Reproduce every line below exactly as written; do not include the images.

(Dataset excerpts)
※ ※ ※

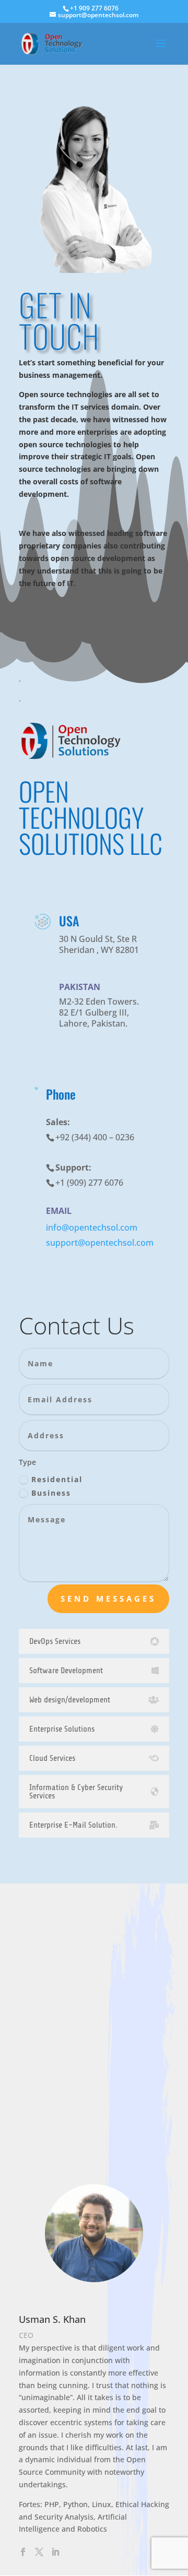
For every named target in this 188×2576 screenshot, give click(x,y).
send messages (108, 1598)
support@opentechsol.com (100, 1242)
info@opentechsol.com (91, 1227)
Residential (57, 1479)
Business (51, 1493)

※ ※ ※

## TASK SOLUTION
For every named target in this 188×2576 screenshot, give click(x,y).
send messages (108, 1598)
support@opentechsol.com (100, 1242)
info@opentechsol.com (91, 1227)
Residential (57, 1479)
Business (51, 1493)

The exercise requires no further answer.